The rejection of authority began in the Garden of Eden. God told our first parents, Adam and Eve, that they could eat from every tree in the garden except for one. Not content with all-the-trees-but-one, they ate from the one excluded tree. They rejected God's authority. This spirit of revolution has been alive ever since.
Today's anti-authority spirit is largely a result and working out of the Age of Enlightenment and the French Revolution.
René Descartes (1596-1650), the father of modernism, coined the well-know phrase that is always associated with him: "Cogito, ergo sum" (I think, therefore I am). He started with the self. Man is the measure of all things. He thought that man could live apart from God. Revelation is to be rejected. We depend upon the self, upon human intellect alone, the ability to reason.
This spirit of revolution was cranked up a hundredfold by the French Revolution that lasted from 1789-1799. It was a revolution against the church and the king. Ultimately, it was a revolution against God. The battle cry of the French Revolution was: "No God! No master." The king was beheaded. France was de-Christianized. Dating the years on the basis of the year of Christ's birth was abolished. 1789 became Year One. The seven day week was replaced by a ten day week. The churches were closed.
A cycle of bloodshed ensued. Those manning the guillotine one day were its victims the next. The French Revolution killed itself. France ripened for a takeover. In 1799, someone did take over—Napoleon. He declared himself Emperor. They killed the king and got an emperor.
This spirit of revolution that cries "No God! No master" is still very much alive today. It is alive in the media. It is alive in the entertainment industry. You see it on TV. Authority figures are routinely ridiculed. On many sit-coms, the father is either a lazy oaf sitting in front of the TV clicking through the channels or a bungling fool just barely tolerated by wife and children. You see it in the many labour unions which are, by nature and constitution, against the employer. You see the spirit of revolution on the evening news as you witness screaming protesters waving their pickets signs.
The rejection of authority creates havoc, as does the abuse of authority. Both create disorder and chaos. Everyone ends up doing what is right in his own eyes.
God is the ultimate authority. He is the source of all authority. He revealed himself and his will in his Word, the Scriptures. He calls people to positions of authority in life: Parents, government leaders, church leaders. As those in positions of authority act as servants—not as tyrants, but as servants to those under them—things will be well. As husbands provide loving, kind, servant leadership to their wives, reflecting the relationship between Christ and the church, things will be well in their marriages. As parents provide firm but kind servant leadership to their families, reflecting the relationship between God the Father and his people, things will go well in their families.
This goes for churches and governments too. As those in positions of authority exercise their power by serving those they are called to lead, things will be well.
If they abuse their authority, things will go poorly. Families, churches, countries fall apart when those in authority abuse their authority.
As those under authority respect those whom God put over them, again, things will be well.
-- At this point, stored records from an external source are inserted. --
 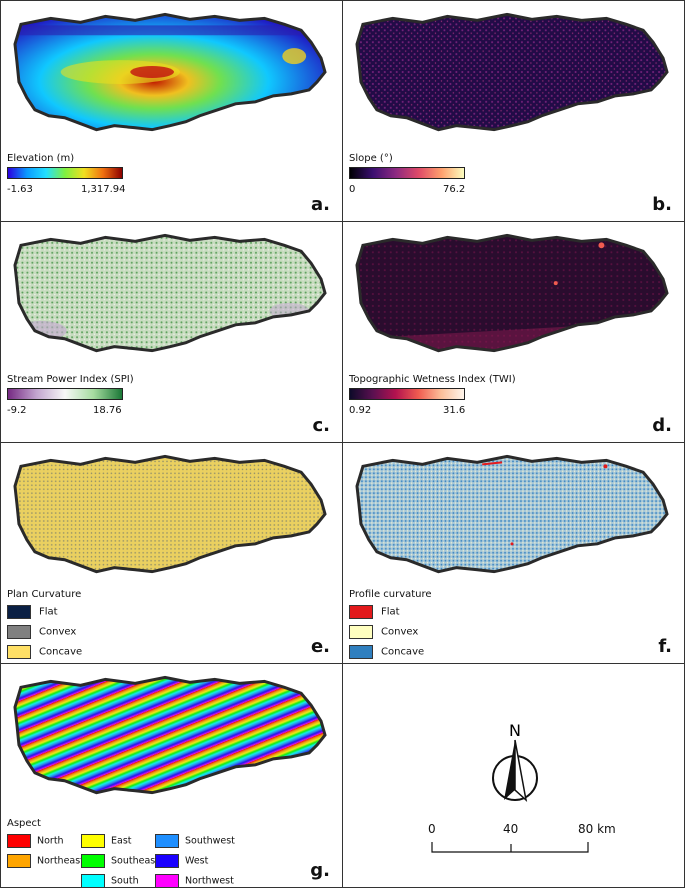 What do you see at coordinates (432, 380) in the screenshot?
I see `twi-legend-title: Topographic Wetness Index (TWI)` at bounding box center [432, 380].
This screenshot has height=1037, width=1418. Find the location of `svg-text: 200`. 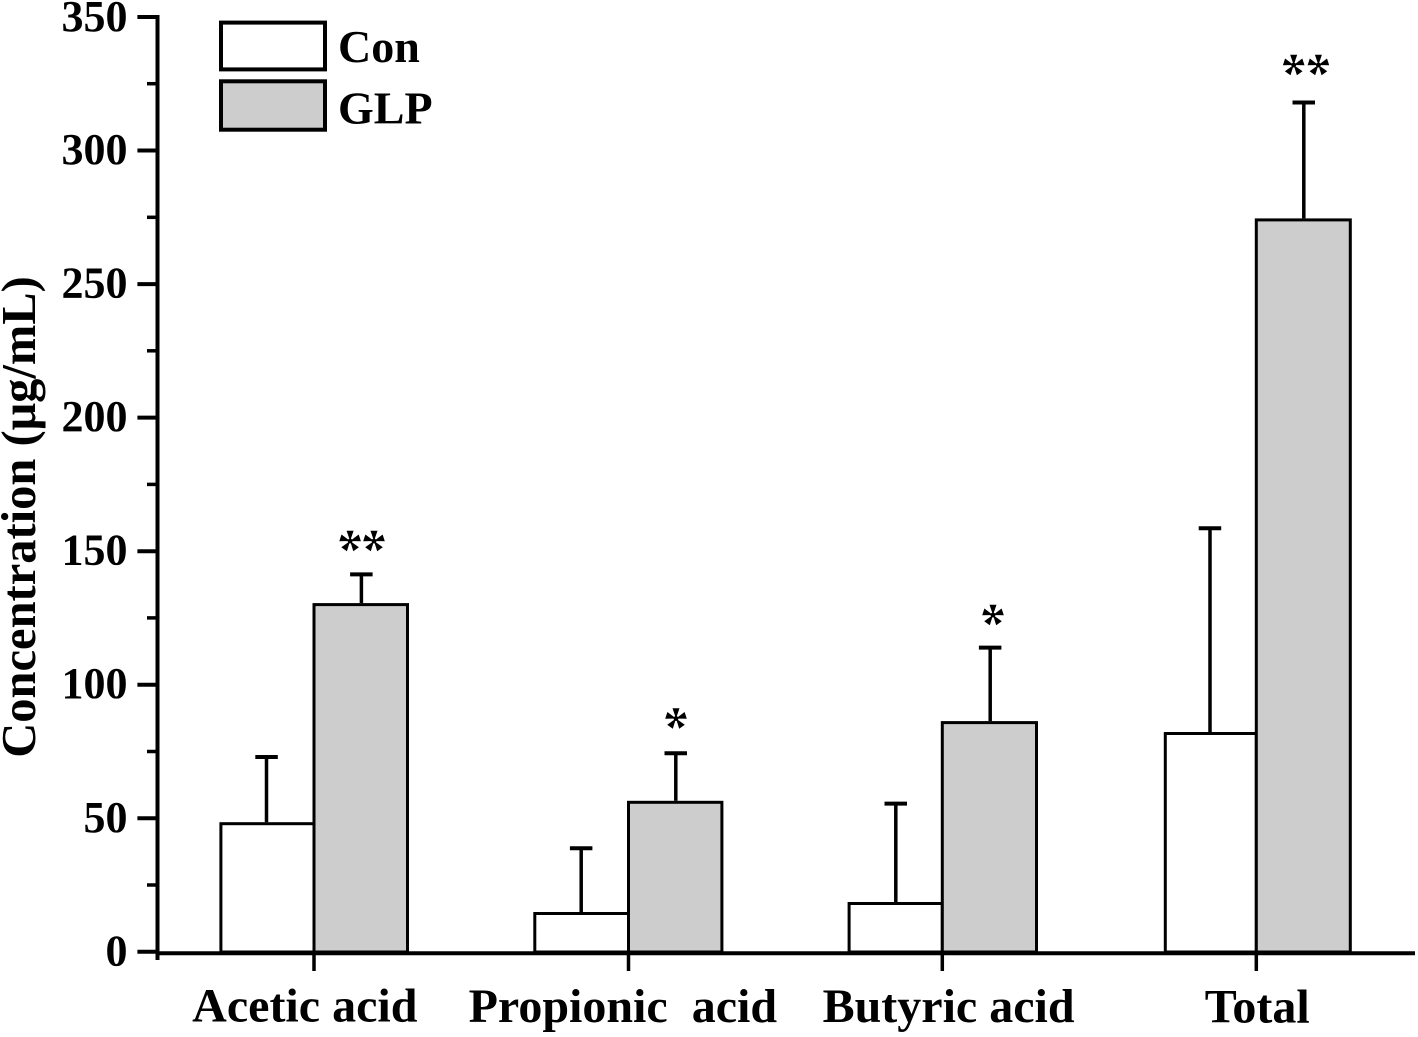

svg-text: 200 is located at coordinates (95, 416).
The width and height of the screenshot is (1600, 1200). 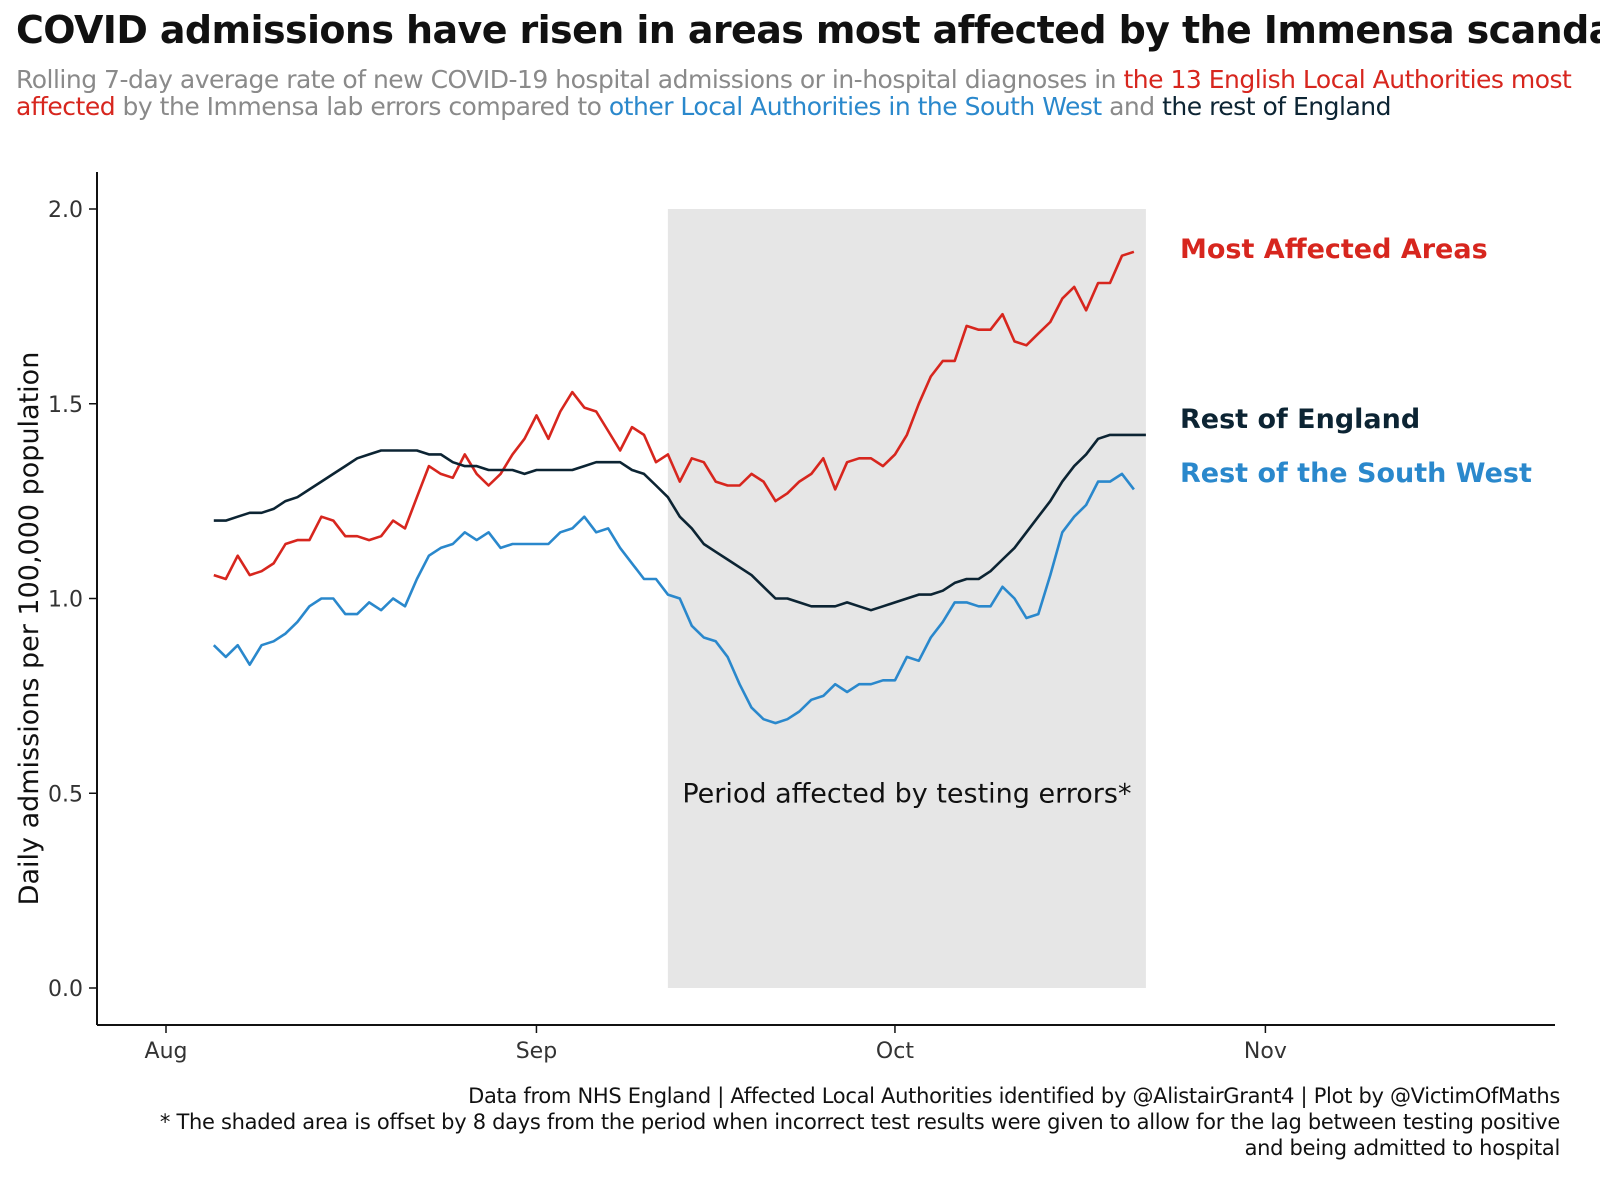 What do you see at coordinates (66, 990) in the screenshot?
I see `y-tick-label: 0.0` at bounding box center [66, 990].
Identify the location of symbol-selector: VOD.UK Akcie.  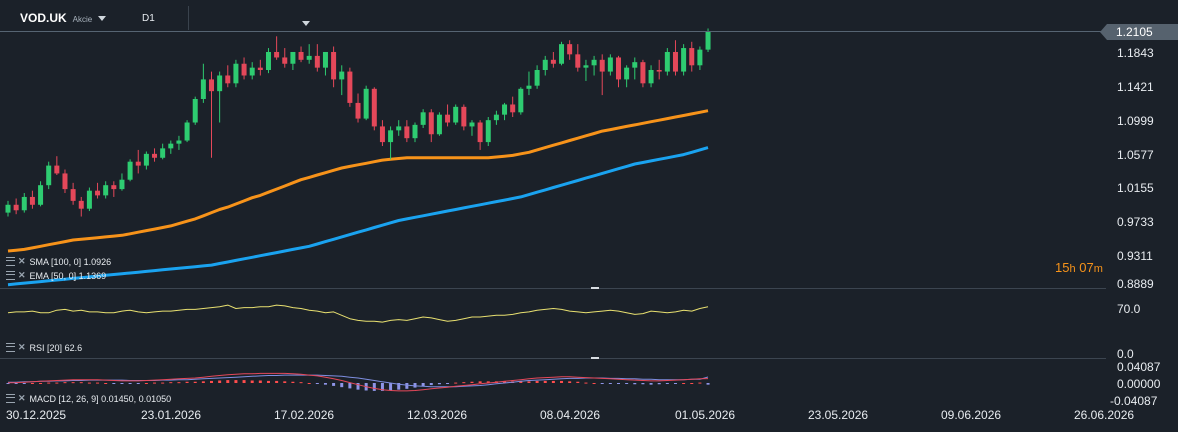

As children respect their parents, as congregations honour their elders, as citizens obey their governments, things will go well in our families, churches and country.
May we all obey the Word of God, Father, Son and Holy Spirit. The Triune God has absolute authority. He has revealed his will in his Word. Let us obey it. Every word of it. As we keep the Word submitting to it in humility and obedience, things will be well in our lives. Reject the Word, disobey it, and your life will turn upside down. Obey it and things will be well.
This series of blog posts were originally presented as a speech at the October 1998 Ontario Women's League Day in Ancaster, Ontario. Much of the spoken style remains.